The legal question: Were you meaningfully consulted throughout the accommodation process, or were you informed of decisions after the fact?

Duty to facilitate

Schools must actively work to make accommodation happen. They cannot place the burden on you to solve their problems. They cannot wait for you to propose solutions.

Examples of failure:

  • The school identified that your child needed support but did not arrange it
  • You were told to find and pay for services the school should provide
  • The school acknowledged your child’s needs but took no action for weeks or months
  • Staff said they were “working on it” but nothing changed
  • The school expected you to attend daily to provide support they should be providing
  • The IEP listed accommodations that were never implemented

The legal question: Did the school take active steps to implement accommodation, or did they leave the burden on your family?

Pulling it together

Most accommodation failures involve several of these elements at once. A typical pattern: the school fails to conduct a meaningful inquiry into your child’s needs; without adequate information, they make decisions that discriminate; they do not consult you before implementing those decisions; they do not facilitate alternatives; and when challenged, they claim reasonable justification without evidence.

When you describe your situation to a tribunal, lawyer, or advocate, identifying which duties were breached — and how — strengthens your complaint considerably.


Before you file

Not every situation requires a formal complaint immediately. Complaints are for situations where you have communicated your concern clearly, given the school a genuine opportunity to respond, and still have no resolution.

Reasonable effort does not mean endless effort. It does not mean waiting until you have exhausted yourself. It means you raised the issue, stated what you needed, gave a deadline, followed up once, and still got nothing workable.

You have made reasonable effort if you have:

  • Raised the issue verbally or in writing with your child’s teacher, support staff, or administrator
  • Stated clearly what response or action you expected
  • Given a reasonable timeframe for that response (a few days for routine matters, shorter for urgent safety concerns)
  • Followed up when the timeframe passed without response, restating your expectation and giving a brief final window — one additional day is enough
  • Still received no response, an inadequate response, or a response that did not address the problem

This might look like:

“I’m writing to request that Maya’s sensory breaks be reinstated as outlined in her IEP. Please confirm by Friday that this will happen.”

Then, if Friday passes:

“I expected a response today and have not received one. If I don’t hear from you by end of day Monday, I will escalate this concern to the principal.”

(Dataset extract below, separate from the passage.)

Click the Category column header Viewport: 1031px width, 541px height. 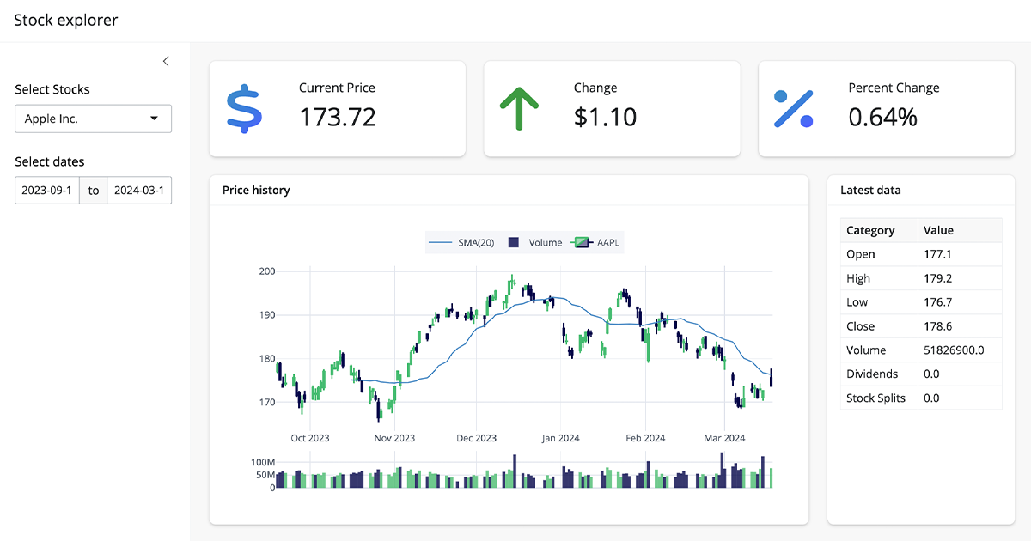(870, 230)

One additional day removes any suggestion that you did not give the school fair warning. It costs you very little. It matters significantly if you later file a complaint.

You do not need to:

  • Attend dozens of meetings before you have standing to complain
  • Wait months or years for improvement that never comes
  • Exhaust every level of informal conversation before escalating
  • Maintain a calm and grateful tone while your child is being harmed
  • Accept partial measures that do not actually address the problem

If you have communicated clearly, set a reasonable deadline, followed up once, and still have no resolution — you have grounds to escalate. The threshold is lower than most families assume. Schools often benefit from families believing they must try harder and wait longer before they have earned the right to complain.